Mais parlons de ce nouveau livre de Nathalie Heinich qui est une véritable somme sur l’art de notre temps. Ou qui, mieux encore, est un état de la question étonnamment méthodique et parfaitement illustré (en mots, non en images !) à l’aide de multiples exemples empruntés au grand marché mondial des productions artistiques. En sociologue avertie, Heinich entend décrire ce qui est désormais un sytème et d’en objectiver de la façon la plus sérieuse les propriétés et conditions de production. C’est dire qu’elle ne va jamais se prononcer pour ou contre ledit système et ce qu’il génère : il est là, il existe et est extraordinairement vivant.
Se survit certes un art moderne qui remonte aux impressionnistes et aux cubistes mais c’en est néanmoins fini d’une peinture qui exprimait la sensibilité des artistes. On est désormais dans bien autre chose. Et c’est si vrai qu’avec l’auteure on peut résolument parler d’un changement de paradigme semblable à ceux qu’a décrits Thomas Kuhn à propos des sciences et dont il a fait la théorie. Donc il y a eu révolution et sont apparus des principes de fonctionnement — pratiques, idéologiques, esthétiques —entre lesquels existe une solidarité forte et qui ne tolèrent aucun autre dispositif. Ainsi c’en est fini de la peinture et de ces créations conçues en termes d’objets (les tableaux !) et d’œuvres. Prévalent à présent des processus et des productions qui se nomment montages, installations et même parfois ambiances.

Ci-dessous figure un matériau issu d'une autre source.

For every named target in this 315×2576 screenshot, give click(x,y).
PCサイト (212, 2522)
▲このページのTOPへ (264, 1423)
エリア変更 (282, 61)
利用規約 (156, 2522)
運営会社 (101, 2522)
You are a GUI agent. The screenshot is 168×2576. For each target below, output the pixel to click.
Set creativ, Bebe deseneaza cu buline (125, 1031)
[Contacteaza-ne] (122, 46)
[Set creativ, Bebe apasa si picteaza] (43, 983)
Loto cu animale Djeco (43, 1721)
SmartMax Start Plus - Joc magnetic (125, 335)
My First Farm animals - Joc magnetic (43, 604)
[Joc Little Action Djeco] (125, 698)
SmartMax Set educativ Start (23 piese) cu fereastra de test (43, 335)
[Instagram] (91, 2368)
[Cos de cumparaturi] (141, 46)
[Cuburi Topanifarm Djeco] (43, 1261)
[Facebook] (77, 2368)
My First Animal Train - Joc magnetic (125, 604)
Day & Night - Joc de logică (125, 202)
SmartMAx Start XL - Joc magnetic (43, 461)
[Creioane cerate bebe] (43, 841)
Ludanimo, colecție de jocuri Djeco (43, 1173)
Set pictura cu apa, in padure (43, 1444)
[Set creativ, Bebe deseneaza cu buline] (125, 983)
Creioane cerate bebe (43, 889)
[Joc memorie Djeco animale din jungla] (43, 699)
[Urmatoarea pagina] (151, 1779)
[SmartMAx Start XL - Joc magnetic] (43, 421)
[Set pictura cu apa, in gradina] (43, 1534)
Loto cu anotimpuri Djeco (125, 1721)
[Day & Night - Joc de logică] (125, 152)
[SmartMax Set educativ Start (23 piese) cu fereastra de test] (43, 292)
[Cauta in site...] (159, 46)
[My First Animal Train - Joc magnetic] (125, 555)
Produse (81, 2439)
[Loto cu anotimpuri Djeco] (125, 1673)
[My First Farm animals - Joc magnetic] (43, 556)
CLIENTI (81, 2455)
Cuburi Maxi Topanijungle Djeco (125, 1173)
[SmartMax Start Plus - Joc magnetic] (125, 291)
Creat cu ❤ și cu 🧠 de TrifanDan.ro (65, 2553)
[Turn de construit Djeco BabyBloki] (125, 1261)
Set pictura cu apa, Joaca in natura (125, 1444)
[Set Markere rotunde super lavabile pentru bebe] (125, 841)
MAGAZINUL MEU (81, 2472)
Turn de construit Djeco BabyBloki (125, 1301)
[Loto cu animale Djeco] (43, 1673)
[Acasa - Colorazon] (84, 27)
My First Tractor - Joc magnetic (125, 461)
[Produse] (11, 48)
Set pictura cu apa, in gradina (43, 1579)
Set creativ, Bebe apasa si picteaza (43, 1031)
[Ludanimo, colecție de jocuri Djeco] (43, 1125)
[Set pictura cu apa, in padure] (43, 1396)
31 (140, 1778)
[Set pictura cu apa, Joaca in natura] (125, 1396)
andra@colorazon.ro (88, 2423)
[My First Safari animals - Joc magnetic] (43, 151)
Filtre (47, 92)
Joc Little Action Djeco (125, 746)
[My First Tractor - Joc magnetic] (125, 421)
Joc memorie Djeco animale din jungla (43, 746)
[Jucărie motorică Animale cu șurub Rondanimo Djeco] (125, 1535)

Déjà apparue dans un ouvrage antérieur, l’idée forte de l’auteure est que le nouvel art vit sous un régime de la singularité à tout prix. “La singularité, écrit-elle, n’est plus seulement ce qui est attendu par les spectateurs, mais aussi ce qui est visé sciemment, et parfois prioritairement, par les artistes” (p. 72). Il s’agit de surprendre en remettant en cause les règles et habitudes d’une perception qui n’est plus représentation. Et cela donne des actes diversement inspirés et pas toujours interprétables. Ce sera Yves Klein exposant dans une salle peinte en bleu la pure essence de son génie créatif. Ce sera Warhol démarquant dans ses tableaux (eh oui !) la culture de masse. Ce sera Christo emballant un pont à Paris. Ce sera Delvoye reproduisant en grand tout le système digestif et faisant marcher sa machine. Et ce sera Cattelan qui pend au sens fort des mannequins d’enfants sur une place publique.
Agrandissement : Illustration 3
Ces productions bigarrées et violentes participent à la fois d’une imitation ironique et d’une ambition de rivaliser avec quelque grand Créateur. Nathalie Heinich parle à ce propos d’expérience des limites, reprenant ainsi une formule qu’utilisa Philippe Sollers à propos d’écrivains aussi radicaux que Lautréamont, Artaud ou Bataille. Ce qui ne manque pas de pointer vers un avant-gardisme plus ancien et qui se voulait scandaleux. Car il s’agit bien pour les stars du “contemporain” de donner dans la provocation. Leurs installations ne sont-elles pas tout ensemble malaisées à exposer, à transporter, à conserver ?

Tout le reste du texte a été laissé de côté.